Dead Man Walking
Local Arts Reviews
Reviewed by Robert Faires, Fri., Jan. 17, 2003
Dead Man Walking: Feeling Every Step of the Long, Stony Way
Bass Concert Hall, through Jan. 18
Running Time: 2 hrs, 50 min
Two naked bodies entwined under a starlit sky. Music from a car radio scents the air with romance. Then this scene of peace and affection dissolves into violation and violence. Two men enter, one with a knife, one with a gun. They seize the young lovers. A gunshot to the back of a head. A rape, a scream, a knife plunging down again and again.
This is where we begin in the extraordinary new opera Dead Man Walking, and the scene is presented with such raw force, is so chilling and repulsive, that it leaves no room to feel sympathy for Joe De Rocher, the man wielding the knife. Witnessing it, you can't imagine feeling anything but revulsion for the perpetrator of such cruelty. And yet by the time this man faces his own death by execution, a nun will say she loves him, and we will understand her feelings. It is a measure of this work's power, and that of Austin Lyric Opera's production, that it takes us from a place of horror and abhorrence to one of comprehension and compassion, a place where we may see the humanity of a murderer.
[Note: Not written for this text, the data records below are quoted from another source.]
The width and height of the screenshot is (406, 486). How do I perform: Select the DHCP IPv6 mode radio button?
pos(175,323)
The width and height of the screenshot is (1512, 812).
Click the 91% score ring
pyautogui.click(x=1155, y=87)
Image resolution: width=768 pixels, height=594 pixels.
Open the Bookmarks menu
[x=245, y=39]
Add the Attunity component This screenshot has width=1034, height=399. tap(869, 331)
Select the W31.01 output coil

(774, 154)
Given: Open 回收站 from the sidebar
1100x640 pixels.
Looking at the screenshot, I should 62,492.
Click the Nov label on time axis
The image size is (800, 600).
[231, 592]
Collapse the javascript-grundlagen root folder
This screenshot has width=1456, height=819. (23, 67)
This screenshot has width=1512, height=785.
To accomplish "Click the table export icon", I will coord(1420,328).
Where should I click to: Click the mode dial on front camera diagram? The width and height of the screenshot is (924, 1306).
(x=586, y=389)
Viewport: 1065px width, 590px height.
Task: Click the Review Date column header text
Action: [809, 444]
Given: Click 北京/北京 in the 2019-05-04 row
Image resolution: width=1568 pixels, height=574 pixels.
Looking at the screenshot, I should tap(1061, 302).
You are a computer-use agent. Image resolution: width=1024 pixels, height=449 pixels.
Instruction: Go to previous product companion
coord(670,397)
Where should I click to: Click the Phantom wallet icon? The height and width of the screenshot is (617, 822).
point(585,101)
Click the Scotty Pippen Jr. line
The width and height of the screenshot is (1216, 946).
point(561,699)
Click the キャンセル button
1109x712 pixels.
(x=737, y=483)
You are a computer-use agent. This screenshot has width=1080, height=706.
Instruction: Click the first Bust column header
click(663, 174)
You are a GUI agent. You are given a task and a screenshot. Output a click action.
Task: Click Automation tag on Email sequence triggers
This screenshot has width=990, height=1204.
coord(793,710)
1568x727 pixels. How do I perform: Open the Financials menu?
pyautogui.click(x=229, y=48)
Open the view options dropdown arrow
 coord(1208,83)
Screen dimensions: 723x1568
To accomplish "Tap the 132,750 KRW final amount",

The opera provides a journey of discovery -- of self, of truth and its liberating power, of love in a barren heart -- where we feel each step taken on its long and stony way.
The opera, adapted from the nonfiction book by Sister Helen Prejean, manages this through a succession of journeys: Sister Helen's journey to become a bride of Christ; her long drive from Hope House to Angola Penitentiary to meet De Rocher; her harrowing walk past cells filled with prisoners mocking her, cursing her, beseeching her for help; De Rocher's journey from denial to truth; and his march to the chamber where he will be executed by lethal injection. As one smaller journey is completed, it moves us along in the larger journey, thereby taking us across such an impossible distance.
Each journey is charted with care by composer Jake Heggie and librettist Terrence McNally. McNally's spare text captures the plain-speaking ways of its modern American characters, and while it may not have the ring of poetry, it has the power of it: words artfully chosen for their weight, so that every one has impact. As the parents of the murdered teens vent their grief at Sister Helen, their song shifts from "You don't know what it is to bear a child" to "You don't know what it is to bury your child" -- a simple alteration, yet it lands with a hammer blow. The music is no less tightly composed. Beneath the opening scene, it roils with menace, like the clouds of a thunderhead ready to break. When the grief-stricken parents sing, it sobs in short bursts of strings. Masterfully evoking familiar music -- gospel hymns, scores by Copland and Bernstein, even "Jailhouse Rock" -- Heggie composes a recognizably American landscape.
The artists in ALO's staging, under the direction of Christopher Harlan-Doerr, follow the paths set out by McNally and Heggie with painstaking precision. John Packard's De Rocher meets Sister Helen reeking of arrogance and menace, all swagger and snarl. But his belligerence melts into fear and a hunger for comfort. Margaret Lattimore reveals Sister Helen's uncertainty about counseling De Rocher, and yet in her earnest expression we see the face of a woman who cannot turn from a plea for help, no matter the source or cost. She moves resolutely from concern for De Rocher's mother (Kathryn Day's voice soars even as her frame is racked with torment and guilt) to shame under the glare of the victims' parents (a moving foursome, led by Kelly Anderson, his deep bass-baritone seething with bitterness and frustration over the justice he cannot find) to compassion for De Rocher. Hers is truly the face of love that she says she wants him to see as he passes from this world.
Opera can inform who we are and how we live today, as Dead Man Walking shows. As it opened here, Illinois' governor made a controversial decision to grant clemency to the state's 167 death-row inmates. The opera does not tell us what to think about capital punishment. Rather, it artfully explores lives affected by a sentence of death. It brings to us a nun in doubt, a killer in fear, parents in anguish over children who are lost to them. It reminds us that we are all human, and comprehending that -- not just in our heads but in the depths of our hearts -- is essential if we are ever to come to grips with this issue as a society.